INPUT RECORDS:
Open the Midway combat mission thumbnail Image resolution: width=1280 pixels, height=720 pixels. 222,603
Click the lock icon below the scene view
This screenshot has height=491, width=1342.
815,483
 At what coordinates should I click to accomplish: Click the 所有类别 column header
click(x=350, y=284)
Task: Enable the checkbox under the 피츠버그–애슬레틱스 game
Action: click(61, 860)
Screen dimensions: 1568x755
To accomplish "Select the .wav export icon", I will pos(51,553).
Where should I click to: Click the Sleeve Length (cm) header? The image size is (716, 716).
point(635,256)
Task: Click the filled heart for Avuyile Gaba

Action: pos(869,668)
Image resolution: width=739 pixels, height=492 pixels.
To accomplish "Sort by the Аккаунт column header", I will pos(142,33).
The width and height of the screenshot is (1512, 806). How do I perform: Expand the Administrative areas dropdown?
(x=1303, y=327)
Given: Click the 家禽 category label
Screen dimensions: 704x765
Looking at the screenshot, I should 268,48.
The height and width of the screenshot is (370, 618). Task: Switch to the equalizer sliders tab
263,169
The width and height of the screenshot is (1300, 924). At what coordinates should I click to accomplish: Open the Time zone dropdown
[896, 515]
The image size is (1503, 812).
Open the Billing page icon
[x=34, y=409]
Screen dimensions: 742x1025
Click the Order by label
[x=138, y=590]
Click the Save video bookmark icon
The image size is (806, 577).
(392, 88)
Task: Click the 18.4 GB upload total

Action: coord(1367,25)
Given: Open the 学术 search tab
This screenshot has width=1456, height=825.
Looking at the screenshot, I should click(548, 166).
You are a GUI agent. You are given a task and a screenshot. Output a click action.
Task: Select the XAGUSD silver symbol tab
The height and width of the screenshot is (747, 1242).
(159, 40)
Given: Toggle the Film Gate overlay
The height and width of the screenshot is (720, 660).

SHORT PROBLEM:
Set down every line of the material above once more, unchanged and in its original order.

SOLUTION FOR THIS EXERCISE:
Open the Midway combat mission thumbnail Image resolution: width=1280 pixels, height=720 pixels. 222,603
Click the lock icon below the scene view
This screenshot has height=491, width=1342.
815,483
 At what coordinates should I click to accomplish: Click the 所有类别 column header
click(x=350, y=284)
Task: Enable the checkbox under the 피츠버그–애슬레틱스 game
Action: click(61, 860)
Screen dimensions: 1568x755
To accomplish "Select the .wav export icon", I will pos(51,553).
Where should I click to: Click the Sleeve Length (cm) header? The image size is (716, 716).
point(635,256)
Task: Click the filled heart for Avuyile Gaba

Action: pos(869,668)
Image resolution: width=739 pixels, height=492 pixels.
To accomplish "Sort by the Аккаунт column header", I will pos(142,33).
The width and height of the screenshot is (1512, 806). How do I perform: Expand the Administrative areas dropdown?
(x=1303, y=327)
Given: Click the 家禽 category label
Screen dimensions: 704x765
Looking at the screenshot, I should 268,48.
The height and width of the screenshot is (370, 618). Task: Switch to the equalizer sliders tab
263,169
The width and height of the screenshot is (1300, 924). At what coordinates should I click to accomplish: Open the Time zone dropdown
[896, 515]
The image size is (1503, 812).
Open the Billing page icon
[x=34, y=409]
Screen dimensions: 742x1025
Click the Order by label
[x=138, y=590]
Click the Save video bookmark icon
The image size is (806, 577).
(392, 88)
Task: Click the 18.4 GB upload total

Action: coord(1367,25)
Given: Open the 学术 search tab
This screenshot has width=1456, height=825.
Looking at the screenshot, I should click(548, 166).
You are a GUI agent. You are given a task and a screenshot. Output a click action.
Task: Select the XAGUSD silver symbol tab
The height and width of the screenshot is (747, 1242).
(159, 40)
Given: Toggle the Film Gate overlay
The height and width of the screenshot is (720, 660).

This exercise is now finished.